Surprisingly, despite psilocybin being a schedule I drug in the US, it’s legal to buy spores in most states (as long as you aren’t going to use them to actually grow mushrooms). The states which also prohibit the sale of spores are California, Georgia and Idaho. Amazingly, it’s legal to grow psilocybin mushrooms in New Mexico – and there’s even a religious group devoted to their sacramental use. Furthermore, psilocybin mushrooms have been decriminalized to varying extents in the cities of Denver, CO and Oakland, CA.
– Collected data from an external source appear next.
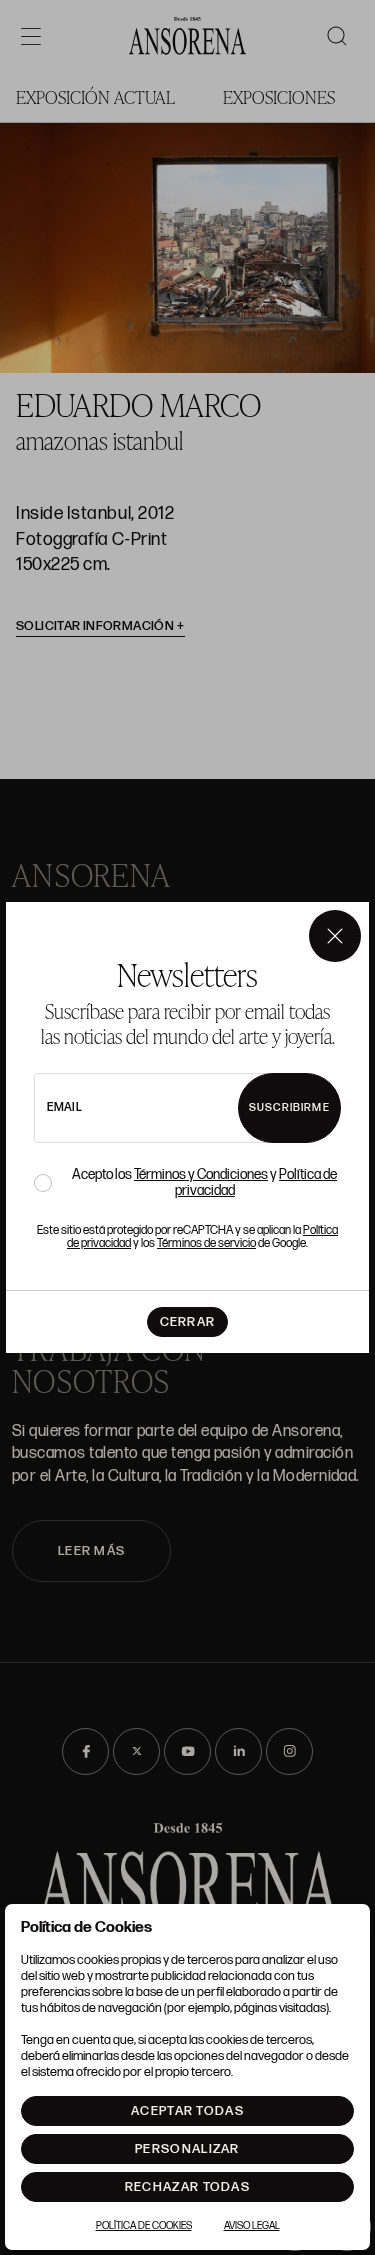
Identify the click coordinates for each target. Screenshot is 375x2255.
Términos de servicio (206, 1243)
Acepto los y (204, 1183)
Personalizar (187, 2149)
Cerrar (188, 1322)
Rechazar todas (187, 2187)
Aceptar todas (187, 2111)
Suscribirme (289, 1107)
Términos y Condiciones (201, 1174)
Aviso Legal (252, 2226)
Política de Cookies (144, 2226)
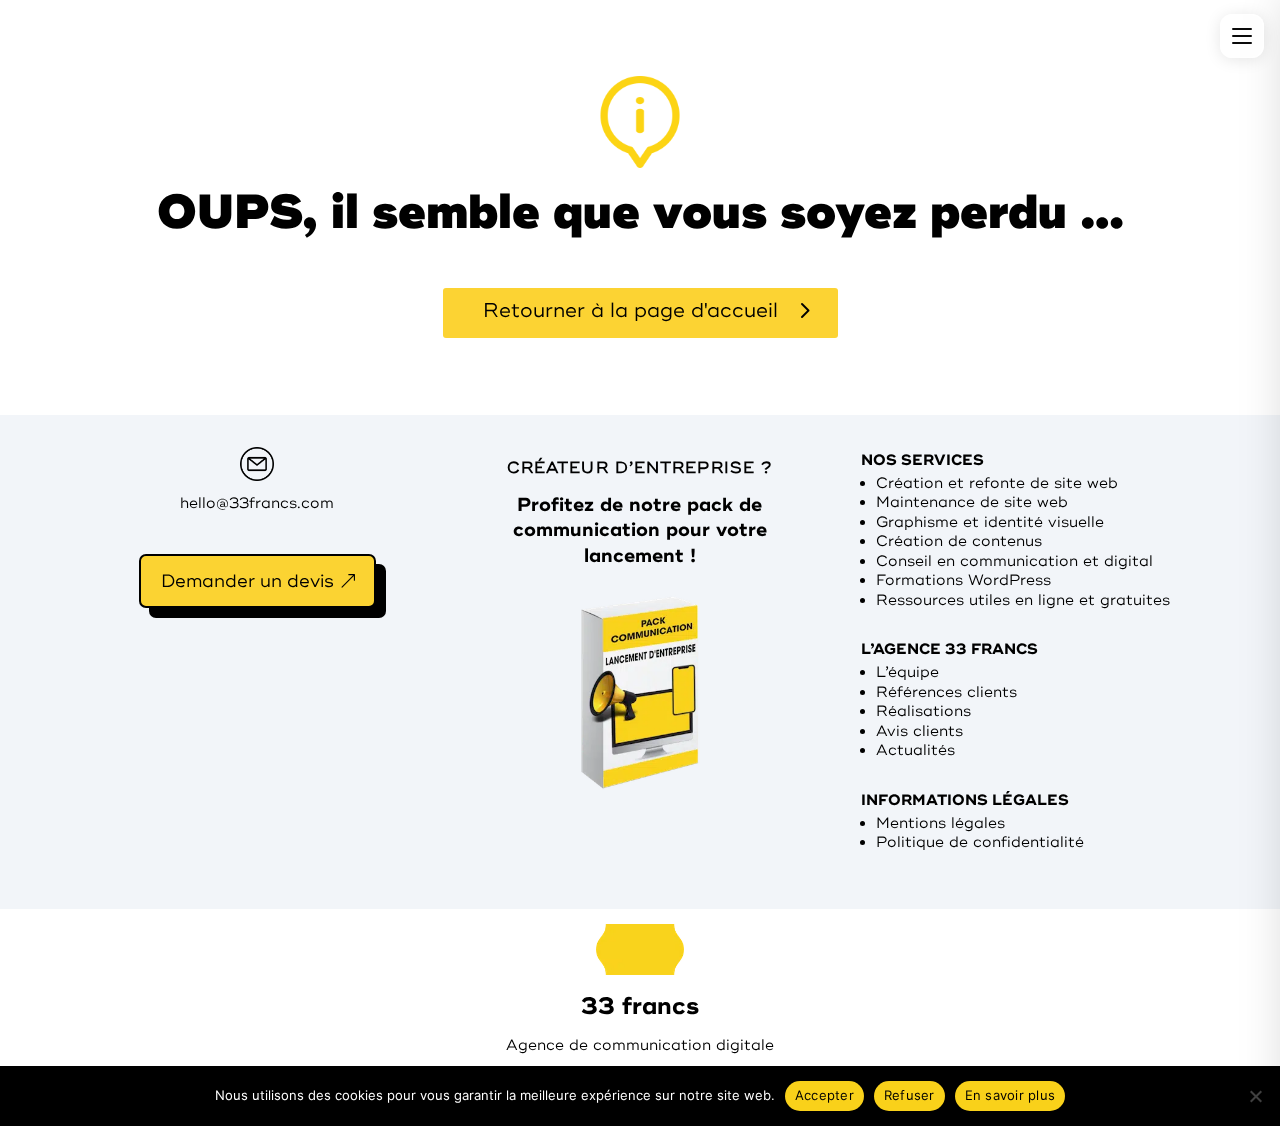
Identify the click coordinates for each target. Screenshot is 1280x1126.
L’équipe (907, 672)
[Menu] (1242, 36)
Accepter (824, 1095)
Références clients (946, 692)
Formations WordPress (963, 580)
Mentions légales (940, 823)
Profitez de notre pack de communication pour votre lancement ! (640, 530)
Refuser (909, 1095)
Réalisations (923, 711)
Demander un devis (247, 581)
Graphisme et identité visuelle (990, 522)
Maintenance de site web (972, 502)
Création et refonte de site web (997, 483)
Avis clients (919, 731)
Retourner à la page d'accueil (630, 310)
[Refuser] (1255, 1096)
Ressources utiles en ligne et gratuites (1023, 600)
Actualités (915, 750)
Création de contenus (959, 541)
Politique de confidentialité (980, 842)
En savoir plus (1010, 1095)
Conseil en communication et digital (1014, 561)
COUNTRIES WHERE PSILOCYBIN IS COMPLETELY PROHIBITED

Finally, these countries don’t allow any form of psilocybin; you can’t buy growing kits or spores, you can’t possess small quantities, you can’t even pick naturally growing mushrooms in the wild. Most countries are in this category – but we believe it will change in time.

AUSTRALIA

All hallucinogens are illegal in Australia. Listen to our interview with Dr Stephen Bright to hear more about drug stigma in Australia and how it is impacting medical research.

BULGARIA

Psilocybin is illegal in all forms, to possess, consume, sell, and transport.

BELGIUM

Possession, sale, or transport, and use of psilocybin mushrooms is illegal by royal decree in Belgium.

CYPRUS

The law states that any substance or plant from which psilocybin can be extracted is illegal.

DENMARK

All aspects of psilocybin mushroom cultivation have been illegal in Denmark since 2001.

ESTONIA

Psilocybin mushrooms have been specifically prohibited for possession and sale.

FINLAND

In addition to psilocybin being illegal, growing psilocybin mushrooms has been prohibited since 2008. Punishments are based on quantity.

FRANCE

All aspects of psilocybin use, sale, and possession have been illegal for over 50 years in France.

GERMANY

In 2001, an amendment to already prohibitive drug laws made sure to totally restrict the cultivation of any psilocybin-containing plant or animal (yes, animal…).

GREECE

Psilocybin is completely illegal, as well as the cultivation of psilocybin mushrooms.

HUNGARY

Psilocybin possession, sale and cultivation are illegal.

IRELAND

Psilocybin is illegal to sell, possess and use. Since 2006, the cultivation of psilocybin mushrooms has also been illegal.

ITALY

All aspects of psilocybin cultivation and use are illegal.

JAPAN

Although a legal loophole previously allowed the use of psilocybin mushrooms in Japan, this was directly outlawed in 2002.

LATVIA

Psilocybin is illegal, although cultivation is apparently ignored if a first offense

LITHUANIA

Psilocybin is illegal to possess and sell, although cultivation is only illegal if in a “large amount.”

NEW ZEALAND

Psilocybin mushrooms are Class A drugs, and all forms of psilocybin are illegal.

NORWAY

Illegal according to the Regulations Regarding Narcotics.

POLAND

All forms of psilocybin are illegal to possess, sell, cultivate and use.

RUSSIA

All forms of psilocybin are illegal to possess, sell, cultivate and use.

SOUTH AFRICA

Although psilocybin in all forms is illegal, it appears that spores are legal to purchase.

SWEDEN

Although Sweden’s laws are oddly worded and perhaps open to interpretation, any fungi containing psilocybin are apparently illegal to cultivate.

TURKEY

Information is unclear about psilocybin’s legal status in Turkey, but can be assumed to be highly prohibited.

UK

Prior to 2005, fresh psilocybin mushrooms were entirely legal in the UK. However, since then they have been specifically prohibited by section 21 of the Drugs Act.

UNCERTAIN CASES

These countries have not agreed to the Vienna Convention, and as such have no obligation to make psilocybin illegal. They appear to have no laws on psilocybin cultivation and possession, but we haven’t been able to find any solid confirmation:

East Timor, Equatorial Guinea, Haiti, Kiribati, Liberia, Nauru, Samoa, Solomon Islands, South Sudan, Tuvalu, and Vanuatu.